Sounds like you need a big hydraulic cylinder to take advantage of it. Most of what I get is stuff others couldn't either cut or split or deal with.
 
If you don't have access to a log splitter and you're splitting it by hand, try letting it season for a while, maybe a year and split it then. When wood is dry it splits much easier. Let it sit and then give it a try. Or get your hands on a log splitter.
 
There is no such thing as free wood.
 
Only thing I could think of is red cedar (red chips). The one I've been splitting is really hard to split, it just seems to absorb the hits. But white oak and red cedar are 2 completely different animals lol
 
Free wood certainly can be worth it even if you have to rent a splitter. If you have some wedges and a sledge hammer, try splitting with that. If you don't think you have enough wood to pay for renting a splitter then perhaps you can just stack the wood until you have more and then rent. Another possibility is to find someone who has a splitter and maybe borrow it or take the wood there to split it.
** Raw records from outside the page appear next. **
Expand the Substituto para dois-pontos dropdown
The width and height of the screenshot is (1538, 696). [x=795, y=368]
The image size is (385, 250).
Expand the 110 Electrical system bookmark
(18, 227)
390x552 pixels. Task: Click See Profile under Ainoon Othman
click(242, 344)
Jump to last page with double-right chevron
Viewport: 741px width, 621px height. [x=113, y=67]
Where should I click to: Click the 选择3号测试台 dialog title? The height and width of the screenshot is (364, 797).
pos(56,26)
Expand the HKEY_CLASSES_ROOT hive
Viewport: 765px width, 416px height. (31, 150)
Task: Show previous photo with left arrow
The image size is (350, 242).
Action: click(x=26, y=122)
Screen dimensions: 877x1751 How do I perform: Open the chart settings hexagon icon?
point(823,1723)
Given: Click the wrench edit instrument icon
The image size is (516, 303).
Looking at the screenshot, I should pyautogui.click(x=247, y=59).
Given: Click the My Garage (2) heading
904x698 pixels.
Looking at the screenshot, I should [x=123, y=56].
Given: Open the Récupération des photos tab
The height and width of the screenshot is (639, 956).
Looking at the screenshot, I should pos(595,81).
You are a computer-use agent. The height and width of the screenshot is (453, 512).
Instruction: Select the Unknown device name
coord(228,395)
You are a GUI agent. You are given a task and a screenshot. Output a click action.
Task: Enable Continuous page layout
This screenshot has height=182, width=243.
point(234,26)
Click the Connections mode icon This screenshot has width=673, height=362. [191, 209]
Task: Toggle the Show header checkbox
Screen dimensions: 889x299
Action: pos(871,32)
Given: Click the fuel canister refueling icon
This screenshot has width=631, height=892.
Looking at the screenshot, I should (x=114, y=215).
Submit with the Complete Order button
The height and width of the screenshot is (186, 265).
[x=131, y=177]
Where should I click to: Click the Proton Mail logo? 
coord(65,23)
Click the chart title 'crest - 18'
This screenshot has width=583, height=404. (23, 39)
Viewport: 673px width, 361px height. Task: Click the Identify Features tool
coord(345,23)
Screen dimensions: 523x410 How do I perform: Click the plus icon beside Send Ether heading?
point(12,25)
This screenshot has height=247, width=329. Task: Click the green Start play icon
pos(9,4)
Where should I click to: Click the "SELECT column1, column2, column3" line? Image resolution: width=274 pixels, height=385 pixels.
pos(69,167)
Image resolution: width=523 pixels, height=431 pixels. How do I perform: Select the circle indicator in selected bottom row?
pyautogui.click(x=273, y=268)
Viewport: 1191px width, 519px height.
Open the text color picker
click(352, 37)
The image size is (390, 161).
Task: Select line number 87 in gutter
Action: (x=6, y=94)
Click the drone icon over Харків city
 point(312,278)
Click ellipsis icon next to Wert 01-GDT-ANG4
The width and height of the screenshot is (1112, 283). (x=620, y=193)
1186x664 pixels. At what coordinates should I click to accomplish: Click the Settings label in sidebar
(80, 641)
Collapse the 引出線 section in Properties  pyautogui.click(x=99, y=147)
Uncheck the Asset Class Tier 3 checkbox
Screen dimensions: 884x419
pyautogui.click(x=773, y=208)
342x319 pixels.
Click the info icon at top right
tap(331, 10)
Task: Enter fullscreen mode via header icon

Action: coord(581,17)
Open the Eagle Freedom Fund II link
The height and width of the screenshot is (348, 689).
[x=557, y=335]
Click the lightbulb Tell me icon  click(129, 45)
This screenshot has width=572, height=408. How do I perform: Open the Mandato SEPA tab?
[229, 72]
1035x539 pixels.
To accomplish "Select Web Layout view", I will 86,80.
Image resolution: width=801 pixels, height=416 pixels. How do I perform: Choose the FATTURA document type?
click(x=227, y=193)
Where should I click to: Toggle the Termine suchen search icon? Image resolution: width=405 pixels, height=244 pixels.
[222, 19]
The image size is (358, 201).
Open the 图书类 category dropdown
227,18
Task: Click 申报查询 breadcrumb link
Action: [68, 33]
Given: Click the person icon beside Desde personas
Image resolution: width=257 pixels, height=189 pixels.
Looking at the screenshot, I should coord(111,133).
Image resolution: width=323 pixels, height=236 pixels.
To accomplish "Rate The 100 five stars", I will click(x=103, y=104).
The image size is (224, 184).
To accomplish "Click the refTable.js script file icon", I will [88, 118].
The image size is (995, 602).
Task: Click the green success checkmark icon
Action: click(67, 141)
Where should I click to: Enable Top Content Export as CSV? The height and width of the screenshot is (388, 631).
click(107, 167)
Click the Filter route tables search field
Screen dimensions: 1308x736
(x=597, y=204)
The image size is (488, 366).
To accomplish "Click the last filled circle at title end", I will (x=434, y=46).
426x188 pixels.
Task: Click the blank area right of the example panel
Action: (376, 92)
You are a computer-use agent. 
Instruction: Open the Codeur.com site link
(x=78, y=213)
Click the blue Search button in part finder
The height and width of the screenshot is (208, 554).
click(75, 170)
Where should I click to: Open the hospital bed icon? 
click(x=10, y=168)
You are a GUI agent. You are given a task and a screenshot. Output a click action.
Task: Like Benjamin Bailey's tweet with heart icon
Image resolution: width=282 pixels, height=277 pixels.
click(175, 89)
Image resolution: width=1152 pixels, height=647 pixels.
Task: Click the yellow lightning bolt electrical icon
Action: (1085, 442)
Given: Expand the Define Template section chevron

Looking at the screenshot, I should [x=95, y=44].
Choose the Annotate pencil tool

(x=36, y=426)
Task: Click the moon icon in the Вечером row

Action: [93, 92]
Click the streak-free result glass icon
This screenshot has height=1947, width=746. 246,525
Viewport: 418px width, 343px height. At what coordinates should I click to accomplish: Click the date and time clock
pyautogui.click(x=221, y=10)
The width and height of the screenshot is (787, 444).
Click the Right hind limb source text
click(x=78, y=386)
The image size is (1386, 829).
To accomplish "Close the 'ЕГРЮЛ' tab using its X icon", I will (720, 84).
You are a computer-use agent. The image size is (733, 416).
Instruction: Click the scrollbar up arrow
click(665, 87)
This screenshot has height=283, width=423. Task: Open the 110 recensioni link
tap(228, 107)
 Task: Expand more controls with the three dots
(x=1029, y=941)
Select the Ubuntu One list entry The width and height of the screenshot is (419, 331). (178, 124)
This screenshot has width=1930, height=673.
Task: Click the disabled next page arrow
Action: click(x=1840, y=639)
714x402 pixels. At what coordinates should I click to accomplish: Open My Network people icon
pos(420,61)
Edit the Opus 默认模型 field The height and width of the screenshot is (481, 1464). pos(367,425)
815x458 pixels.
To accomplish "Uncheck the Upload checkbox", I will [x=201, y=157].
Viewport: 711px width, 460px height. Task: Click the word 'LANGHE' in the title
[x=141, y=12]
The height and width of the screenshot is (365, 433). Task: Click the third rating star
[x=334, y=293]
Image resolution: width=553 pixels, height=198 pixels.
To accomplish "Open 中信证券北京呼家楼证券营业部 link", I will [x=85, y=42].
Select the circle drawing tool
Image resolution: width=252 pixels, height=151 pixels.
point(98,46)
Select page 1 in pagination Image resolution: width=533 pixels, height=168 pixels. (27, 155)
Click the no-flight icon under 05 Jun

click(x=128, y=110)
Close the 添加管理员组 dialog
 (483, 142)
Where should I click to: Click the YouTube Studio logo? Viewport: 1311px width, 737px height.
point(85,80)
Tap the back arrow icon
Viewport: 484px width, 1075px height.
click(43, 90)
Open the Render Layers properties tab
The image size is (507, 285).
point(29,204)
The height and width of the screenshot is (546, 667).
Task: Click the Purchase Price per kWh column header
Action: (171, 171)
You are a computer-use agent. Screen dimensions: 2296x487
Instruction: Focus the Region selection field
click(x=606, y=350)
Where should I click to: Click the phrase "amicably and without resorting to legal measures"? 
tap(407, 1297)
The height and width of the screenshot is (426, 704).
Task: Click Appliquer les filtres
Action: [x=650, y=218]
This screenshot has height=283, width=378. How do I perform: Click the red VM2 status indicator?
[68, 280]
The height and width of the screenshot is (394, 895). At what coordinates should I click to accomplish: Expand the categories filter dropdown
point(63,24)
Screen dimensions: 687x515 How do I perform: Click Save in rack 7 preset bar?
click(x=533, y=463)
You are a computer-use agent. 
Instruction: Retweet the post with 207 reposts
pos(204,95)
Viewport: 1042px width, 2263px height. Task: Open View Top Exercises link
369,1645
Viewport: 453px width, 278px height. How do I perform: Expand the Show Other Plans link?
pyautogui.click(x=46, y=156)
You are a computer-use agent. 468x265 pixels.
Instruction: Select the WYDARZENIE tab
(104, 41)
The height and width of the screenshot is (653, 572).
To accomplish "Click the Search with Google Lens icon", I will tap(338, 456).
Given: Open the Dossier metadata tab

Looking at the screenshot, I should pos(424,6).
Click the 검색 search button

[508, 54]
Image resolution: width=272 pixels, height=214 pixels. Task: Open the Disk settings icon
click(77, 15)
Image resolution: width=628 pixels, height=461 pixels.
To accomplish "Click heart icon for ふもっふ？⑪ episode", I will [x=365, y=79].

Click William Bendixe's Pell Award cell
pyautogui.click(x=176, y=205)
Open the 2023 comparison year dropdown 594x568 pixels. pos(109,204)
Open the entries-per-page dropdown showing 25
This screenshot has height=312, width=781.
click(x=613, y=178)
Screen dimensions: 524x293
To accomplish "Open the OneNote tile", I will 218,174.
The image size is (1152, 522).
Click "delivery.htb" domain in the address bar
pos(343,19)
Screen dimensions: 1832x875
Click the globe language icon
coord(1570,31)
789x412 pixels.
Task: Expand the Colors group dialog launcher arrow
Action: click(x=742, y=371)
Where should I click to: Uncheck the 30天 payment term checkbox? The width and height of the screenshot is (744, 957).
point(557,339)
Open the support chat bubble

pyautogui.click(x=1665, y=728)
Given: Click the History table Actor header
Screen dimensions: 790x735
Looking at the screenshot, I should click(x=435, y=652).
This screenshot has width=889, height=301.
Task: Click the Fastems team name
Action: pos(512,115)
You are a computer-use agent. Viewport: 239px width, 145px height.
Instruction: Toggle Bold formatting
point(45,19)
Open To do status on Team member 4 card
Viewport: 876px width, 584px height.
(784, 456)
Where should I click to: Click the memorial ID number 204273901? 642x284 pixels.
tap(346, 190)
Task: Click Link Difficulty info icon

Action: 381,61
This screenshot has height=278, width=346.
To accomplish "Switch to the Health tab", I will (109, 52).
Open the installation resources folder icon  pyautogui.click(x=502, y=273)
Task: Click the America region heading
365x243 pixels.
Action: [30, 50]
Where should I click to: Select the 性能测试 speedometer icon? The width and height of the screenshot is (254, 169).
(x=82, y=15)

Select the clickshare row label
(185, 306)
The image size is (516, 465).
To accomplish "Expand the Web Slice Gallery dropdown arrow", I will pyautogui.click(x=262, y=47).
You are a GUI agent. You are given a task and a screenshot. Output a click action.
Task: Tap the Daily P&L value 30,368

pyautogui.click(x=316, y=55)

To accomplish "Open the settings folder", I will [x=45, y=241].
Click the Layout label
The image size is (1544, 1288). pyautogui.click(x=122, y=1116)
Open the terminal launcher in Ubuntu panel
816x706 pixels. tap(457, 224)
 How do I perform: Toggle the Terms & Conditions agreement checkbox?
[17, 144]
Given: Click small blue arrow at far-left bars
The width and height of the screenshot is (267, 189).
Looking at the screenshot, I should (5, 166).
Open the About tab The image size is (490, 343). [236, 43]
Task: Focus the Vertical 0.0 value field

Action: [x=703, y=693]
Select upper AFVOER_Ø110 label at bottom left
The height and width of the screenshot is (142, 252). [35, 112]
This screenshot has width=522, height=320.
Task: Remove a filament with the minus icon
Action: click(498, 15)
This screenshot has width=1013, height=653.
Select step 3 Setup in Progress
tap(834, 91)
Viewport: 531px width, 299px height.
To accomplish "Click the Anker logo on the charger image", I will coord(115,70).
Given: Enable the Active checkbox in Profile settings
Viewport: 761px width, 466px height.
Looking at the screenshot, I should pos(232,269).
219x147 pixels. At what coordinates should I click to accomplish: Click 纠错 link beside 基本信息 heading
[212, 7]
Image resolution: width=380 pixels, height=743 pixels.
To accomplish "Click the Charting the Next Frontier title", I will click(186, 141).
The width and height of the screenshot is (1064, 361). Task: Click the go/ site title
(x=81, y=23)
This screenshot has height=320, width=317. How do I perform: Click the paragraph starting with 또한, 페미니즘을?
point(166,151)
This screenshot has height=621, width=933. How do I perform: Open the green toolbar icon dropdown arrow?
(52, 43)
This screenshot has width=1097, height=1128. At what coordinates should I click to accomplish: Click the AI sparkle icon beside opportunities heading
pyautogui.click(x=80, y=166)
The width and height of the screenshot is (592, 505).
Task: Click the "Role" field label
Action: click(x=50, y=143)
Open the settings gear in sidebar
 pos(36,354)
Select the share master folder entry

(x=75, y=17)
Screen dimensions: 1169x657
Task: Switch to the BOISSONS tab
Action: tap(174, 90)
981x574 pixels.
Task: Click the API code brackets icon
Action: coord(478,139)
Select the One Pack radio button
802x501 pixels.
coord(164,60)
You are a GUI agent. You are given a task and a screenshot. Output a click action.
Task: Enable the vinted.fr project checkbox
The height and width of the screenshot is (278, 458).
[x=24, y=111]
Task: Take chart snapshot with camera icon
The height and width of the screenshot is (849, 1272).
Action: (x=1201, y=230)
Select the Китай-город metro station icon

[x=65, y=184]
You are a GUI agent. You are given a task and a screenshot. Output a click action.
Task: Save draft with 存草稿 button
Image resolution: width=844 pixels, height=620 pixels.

It sounds like you have some nasty elm but the red chips throw me. It is probably a tree we don't have in this area.
 
I have gotten myself a year plus ahead now, so, if I can't split it by hand, it goes in the woods to rot. Buying or even renting a splitter takes away from the "free" part of free wood.
 
Are you going through the middle. If so, you may want to try taking slabs off the side with a maul, working towards the middle.
 
When in high school (many years ago) I helped cut down a dying tree in a neighborhood yard.
Tree was eating chains, we finally found that,
Over the years, the owner had filled the hollow of the tree with concrete.
Not very free firewood.
 
If you can't do it the way CarbonNeutral recommends I would just noodle cut 'em into quarters and save 'em for overnight bankers.
 
savageactor7 said:
If you can't do it the way CarbonNeutral recommends I would just noodle cut 'em into quarters and save 'em for overnight bankers.

I've always dreamed (sad) of having a slab of wood the exact dimensions of the side door on my Oslo...
 
Sounds like you got some Gum.. Definately no fun to split but it'll burn just fine. Matter of fact i just bounced the maul off a few small pieces mixed in with my white oak.. Aint no fun watchin that maul head come bouncin back atcha!
 
SmokinPiney said:
Sounds like you got some Gum.. Definately no fun to split but it'll burn just fine. Matter of fact i just bounced the maul off a few small pieces mixed in with my white oak.. Aint no fun watchin that maul head come bouncin back atcha!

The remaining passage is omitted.